Task requirements:
In the copy, include no pictures. Reproduce the rest of the entries exactly.

Stored items from a collection
*** Begin section ***

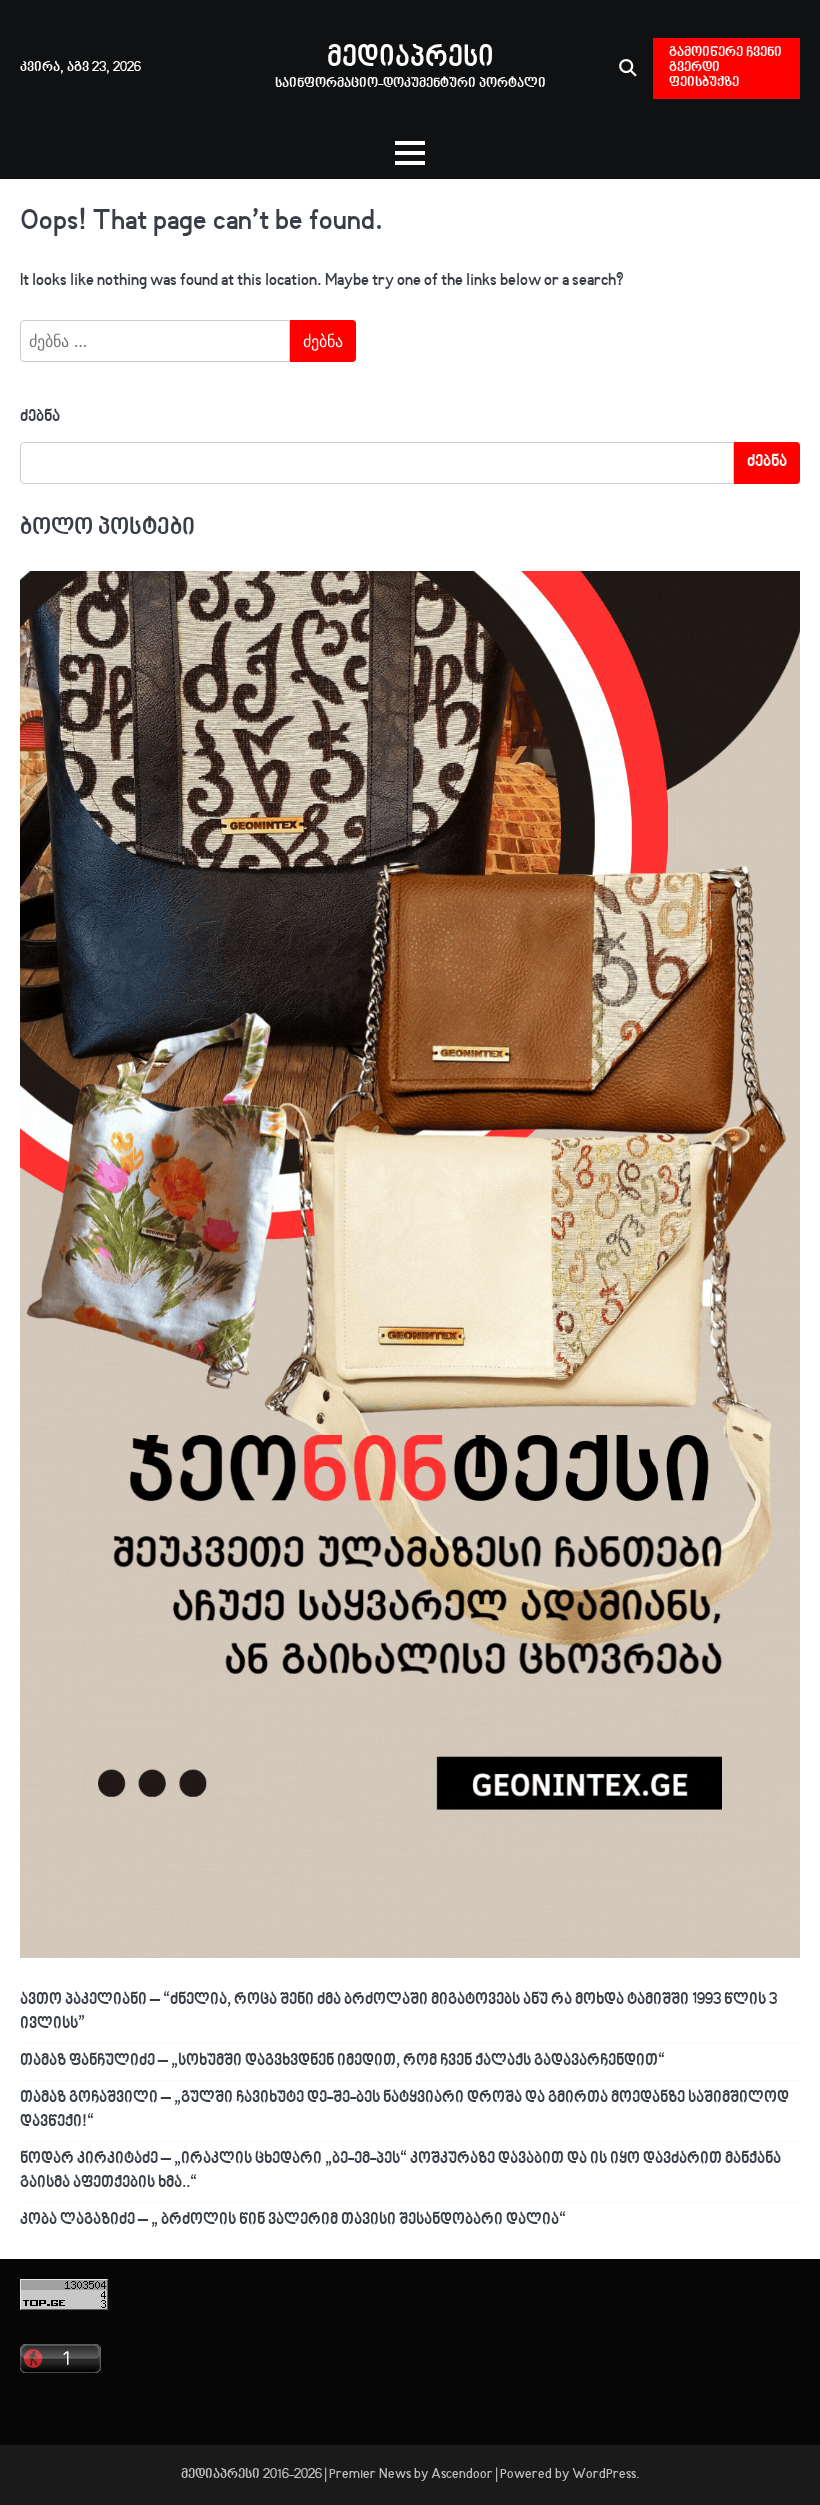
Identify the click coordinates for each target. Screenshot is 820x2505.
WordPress (604, 2475)
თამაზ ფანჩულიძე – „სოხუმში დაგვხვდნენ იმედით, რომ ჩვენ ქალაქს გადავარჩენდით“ (342, 2061)
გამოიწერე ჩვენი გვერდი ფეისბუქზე (725, 68)
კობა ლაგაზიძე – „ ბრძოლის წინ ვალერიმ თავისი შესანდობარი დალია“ (293, 2220)
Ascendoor (462, 2475)
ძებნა (40, 417)
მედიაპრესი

*** End section ***

Reply to the task:
Identify the click coordinates for each target. Screenshot is 820x2505.
WordPress (604, 2475)
თამაზ ფანჩულიძე – „სოხუმში დაგვხვდნენ იმედით, რომ ჩვენ ქალაქს გადავარჩენდით“ (342, 2061)
გამოიწერე ჩვენი გვერდი ფეისბუქზე (725, 68)
კობა ლაგაზიძე – „ ბრძოლის წინ ვალერიმ თავისი შესანდობარი დალია“ (293, 2220)
Ascendoor (462, 2475)
ძებნა (40, 417)
მედიაპრესი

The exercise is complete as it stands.